« Diversity = Productivity | Main | By the Numbers »
Robert Wuthnow, a Princeton sociologist, has new book out on young people, After the Boomers. The Wall Street Journal reviews it:
He is not prepared to accept the pop-culture representation of this generation as frivolous and determined to prolong childhood indefinitely. The people he interviewed were working long hours, trying to establish themselves in careers. And he notes that "they were so serious about figuring it all out that they were experiencing a lot of anxiety making decisions." For instance, the young men and women he interviewed were thinking about marriage early on in their lives (not just hooking up). "They often had fairly serious long-term relationships with someone they didn't end up marrying. That was a great source of frustration and disappointment."

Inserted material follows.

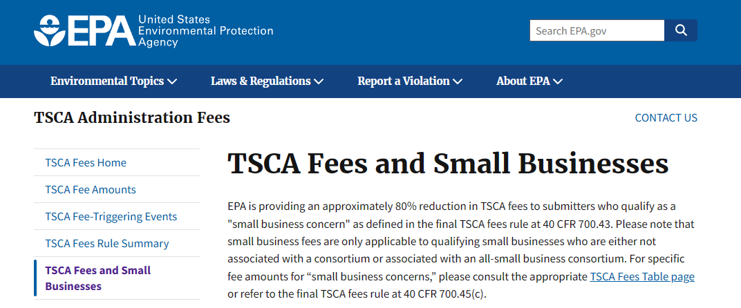741x308 pixels.
Task: Select TSCA Fees and Small Businesses sidebar item
Action: coord(97,278)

I mainly agree. The young people I intrerviewed in doing the research for Rise, as well as my students, impress me a great deal. They're self-starters, motivated, and have great skills to boot. Though it you press them politely, they'll say boomer "hegemony" in music, culture, politics and other matters, is one of the things they're least enamored with.
For years, we in the X generation have listened to self-absorbed boomers decry and bemoan what they perceived but did not understand about us while they tallied-up big deficits for us to inherit, polluted the earth, invested in suburbia, perpetuated the warehousing of the poor black communities they supposedly liberated, and, etc, etc, etc; all while filling the airwaves with vitriol and brickbats on a reliably regular basis. Recently, it seems that the boomers have realized that we're not who they thought we were when they and Time magazine convicted us in the early 90's. I think the boomers have grown-up and evolved a lot since then. Hopefully we can all work together in the future to solve the many problems that we all face.